Pocas batallas han sido más decisivas como la que se produjo en Otumba en 1520. La victoria de las tropas del conquistador Hernán Cortés, alrededor de 700 guerreros tlaxcaltecas, menos de quinientos castellanos y 13 caballos, frente a entre 70.000 y 80.000 guerreros mexicas significó el principio del fin del Imperio azteca.
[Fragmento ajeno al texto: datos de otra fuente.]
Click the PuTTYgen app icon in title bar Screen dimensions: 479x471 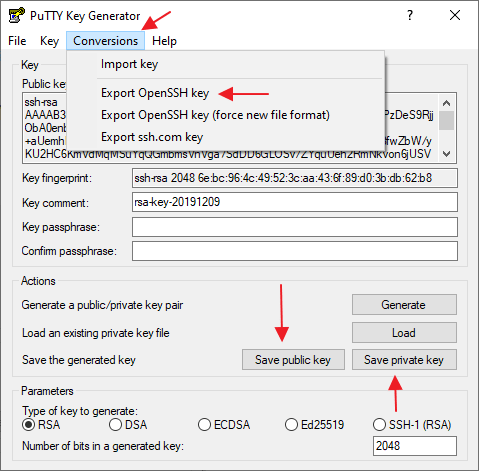(16, 15)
Pero el panorama para los españoles es desolador, apenas poco más de mil hombres frente a cientos de escuadrones mexicas, ricamente engalanados con penachos de plumas de colores, vivas pinturas y ricas divisas. Los mexicas se lanzan al ataque pero ninguna de sus acometidas consigue romper el círculo, aunque el número de bajas hace que éste cada vez sea más reducido, mientras, los jinetes luchan entre las filas enemigas causando estragos. Hasta varios mastines, perros de guerra traídos desde Cuba, pelean con furia. Pero el cansancio se apoderaba de tan exiguo ejército y las bajas hacían presagiar lo peor. En ese momento un golpe de suerte cambiaría, no sólo el destino de la batalla, sino la de todo un Imperio.
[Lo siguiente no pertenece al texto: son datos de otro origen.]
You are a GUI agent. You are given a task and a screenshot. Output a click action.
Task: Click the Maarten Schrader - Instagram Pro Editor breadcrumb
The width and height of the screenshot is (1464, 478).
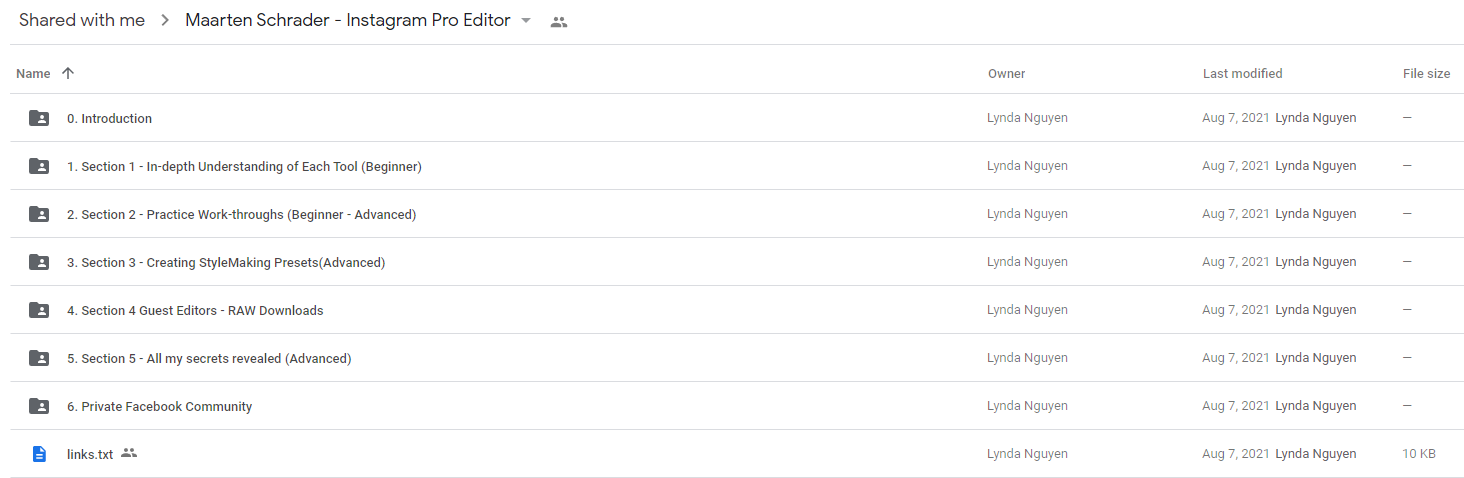pyautogui.click(x=348, y=21)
En pleno combate Cortés cruza su mirada con doña Marina, la princesa Malinche que le servía de intérprete y fue su pareja – le dio un hijo de nombre Martín, como el padre del conquistador -, esta le señaló a un dignatario, el cual portaba una bandera tendida, vistiendo galas con armas de oro y altos penachos plateados. Era Cihuacóatl Matlatzincátzin, el comandante en jefe mexica. Doña Marina no se anduvo por las ramas y señalando a tan alto dignatario gritó: “¡Mata!, ¡Mata!, ¡Mata!”.
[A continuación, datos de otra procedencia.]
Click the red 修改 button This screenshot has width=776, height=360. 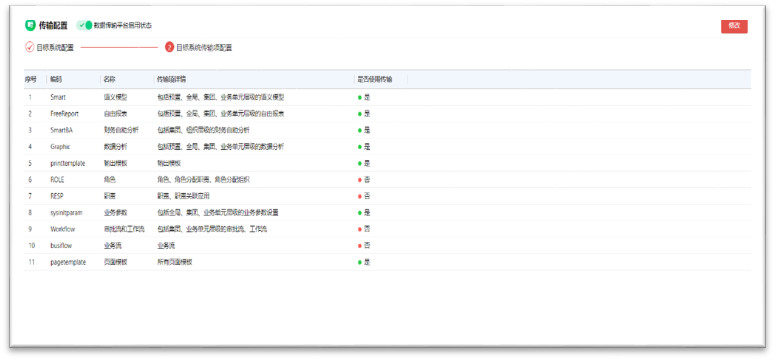[734, 26]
Puede que haya sido la más modesta carga de caballería de toda la historia, pero Cortés y sus 13 jinetes pudieron atravesar las líneas enemigas y dar muerta al general azteca. Entre los jinetes se encontraban los mejores capitanes del extremeño, como Gonzalo de Sandoval o Pedro de Alvarado, a quienes los aztecas consideraban la reencarnación de su Dios de la guerra, la serpiente emplumada Quetzalcóatl, sin embargo, tras ser herido por Cortés, será Juan de Salamanca quien acabe con la vida del general – en recompensa por su gesta el emperador Carlos V le permitirá llevar en su escudo de armas el penacho del azteca -. Muerto el dignatario y capturada la bandera el ejército mexica comenzó a retirarse del campo hasta terminar en una desbandada general.